Directions –
Resume the forum thread about running a TensorRT detection engine, continuing right after its last line.

BEGIN Text to read

Here is the code that I use to predict using tensorrt:

import pycuda.autoinit
import tensorrt as trt
from mmdeploy.backend.tensorrt.init_plugins import load_tensorrt_plugin
load_tensorrt_plugin()
import cv2
import numpy as np

# All are from the tensorrt examples
from inference_server.engine import build_engine, save_engine, load_engine, get_engine_in_out_shape
from inference_server.common import allocate_buffers, do_inference_v2

engine = load_engine('/workdir/dyhead_swin_dynamic_1024.engine')
ec = engine.create_execution_context()
inputs, outputs, bindings, stream = allocate_buffers(engine)
engine_out_shape = get_engine_in_out_shape(engine)
with open('/workdir/test-960.jpg', 'rb') as f:
    im = f.read()

batch_data = np.zeros((1, 3, 1024, 1024), dtype=np.float32)
from mmcv.image.io import imfrombytes
cv_im = imfrombytes(im)
cv_im = np.array(cv_im, dtype=np.uint8, order='C')

from mmdet.datasets.pipelines.transforms import Pad, Resize, Normalize

# same as the testing pipeline in the model config
im_res = Resize(img_scale=(960,960), keep_ratio=True, backend='pillow')({'img':cv_im})
im_res = Normalize([123.675, 116.28, 103.53], [58.395, 57.12, 57.375], to_rgb=True)(im_res)
im_res = Pad(size_divisor=128)(im_res)

nor_cv_im = im_res['img'].transpose((2, 0, 1))
batch_data[0] = nor_cv_im
inputs[0].host = np.ascontiguousarray(batch_data)
res = do_inference_v2(ec, bindings=bindings, inputs=inputs, outputs=outputs, stream=stream)

Sep 01 '22 04:09 tak-ho

Could you please provide me with the files you have used? /workdir/detection_onnx_static_1024x1024.py /workdir/atss_swin-l-p4-w12_fpn_dyhead_mstrain_2x.py /workdir/latest.pth. Are they different from our official config and checkpoints?

Sep 01 '22 06:09 hanrui1sensetime

/workdir/detection_onnx_static_1024x1024.py is the one I posted above, let me post it again

codebase_config = dict(
    type='mmdet',
    task='ObjectDetection',
    model_type='end2end',
    post_processing=dict(
        score_threshold=0.05,
        confidence_threshold=0.005,  # for YOLOv3
        iou_threshold=0.5,
        max_output_boxes_per_class=200,
        pre_top_k=5000,
        keep_top_k=100,
        background_label_id=-1,
    )

END Text to read
BEGIN Material

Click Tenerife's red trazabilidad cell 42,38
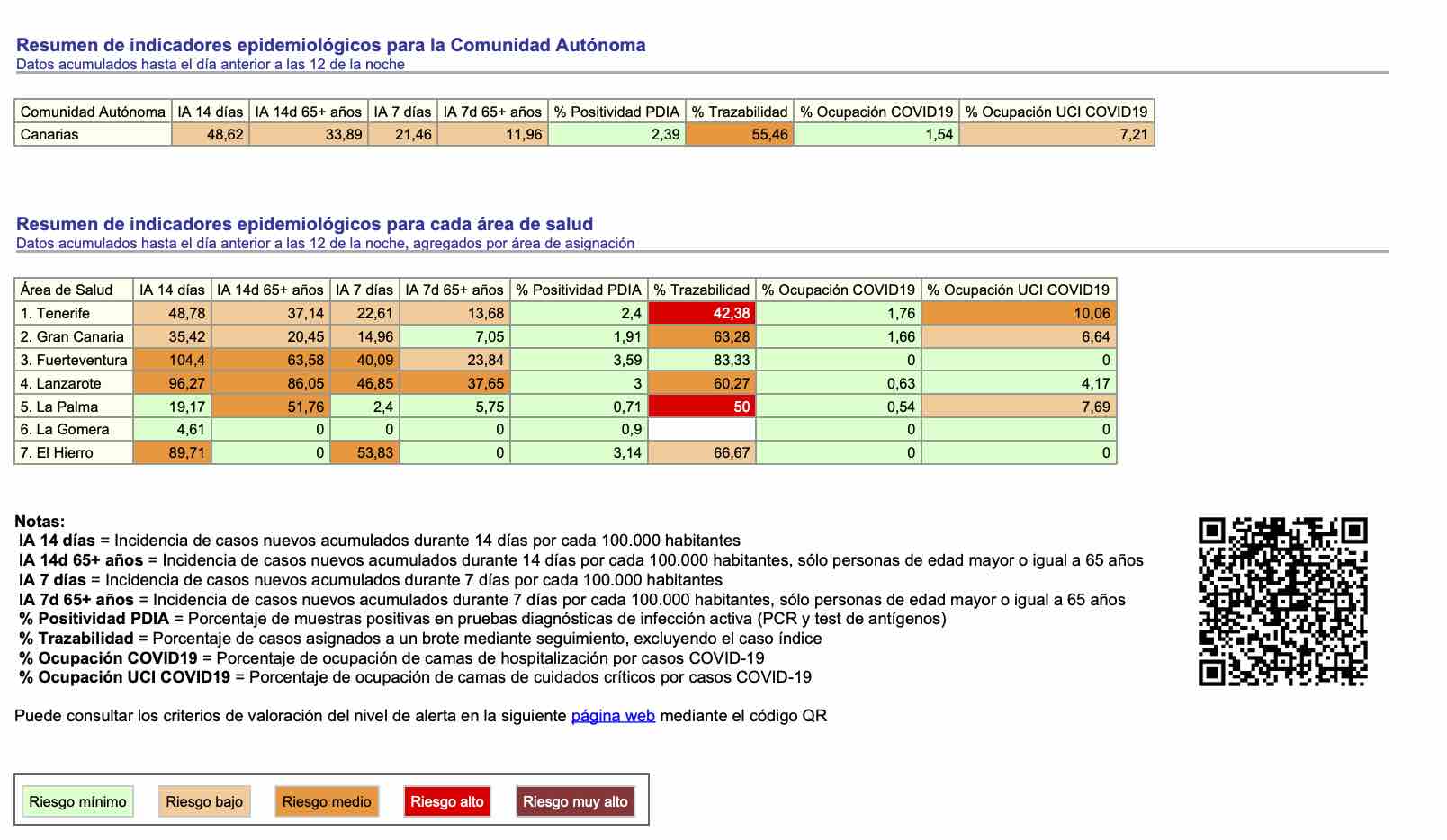701,313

END Material

Answer to this exercise –
)

onnx_config = dict(
    type='onnx',
    export_params=True,
    keep_initializers_as_inputs=False,
    opset_version=11,
    save_file='dyhead_swin_1024.onnx',
    input_names=['input'],
    output_names=['dets', 'labels'],
    input_shape=[1024, 1024],
    optimize=True
)

backend_config = dict(
        type='tensorrt',
        common_config=dict(fp16_mode=False, max_workspace_size=8 << 30),
        model_inputs=[
            dict(
                input_shapes=dict(
                    input=dict(min_shape=[1, 3, 1024, 1024],
                        opt_shape=[1, 3, 1024, 1024],
                        max_shape=[1, 3, 1024, 1024]
                    )
                )
            )
        ]
)

/workdir/atss_swin-l-p4-w12_fpn_dyhead_mstrain_2x.py:

checkpoint_config = dict(interval=1)
log_config = dict(interval=50, hooks=[dict(type='TextLoggerHook')])
custom_hooks = [dict(type='NumClassCheckHook')]
dist_params = dict(backend='nccl')
log_level = 'INFO'
load_from = None
resume_from = None
workflow = [('train', 1)]
opencv_num_threads = 0
mp_start_method = 'fork'
auto_scale_lr = dict(enable=False, base_batch_size=16)
pretrained = 'https://github.com/SwinTransformer/storage/releases/download/v1.0.0/swin_large_patch4_window12_384_22k.pth'
model = dict(
    type='ATSS',
    backbone=dict(
        type='SwinTransformer',
        pretrain_img_size=384,
        embed_dims=192,
        depths=[2, 2, 18, 2],
        num_heads=[6, 12, 24, 48],
        window_size=12,
        mlp_ratio=4,
        qkv_bias=True,
        qk_scale=None,
        drop_rate=0.0,
        attn_drop_rate=0.0,
        drop_path_rate=0.2,
        patch_norm=True,
        out_indices=(1, 2, 3),
        with_cp=False,
        convert_weights=True,
        init_cfg=dict(
            type='Pretrained',
            checkpoint=
'https://github.com/SwinTransformer/storage/releases/download/v1.0.0/swin_large_patch4_window12_384_22k.pth'
        )),
    neck=[
        dict(
            type='FPN',
            in_channels=[384, 768, 1536],
            out_channels=256,
            start_level=0,
            add_extra_convs='on_output',
            num_outs=5),
        dict(
            type='DyHead',
            in_channels=256,
            out_channels=256,
            num_blocks=6,
            zero_init_offset=False)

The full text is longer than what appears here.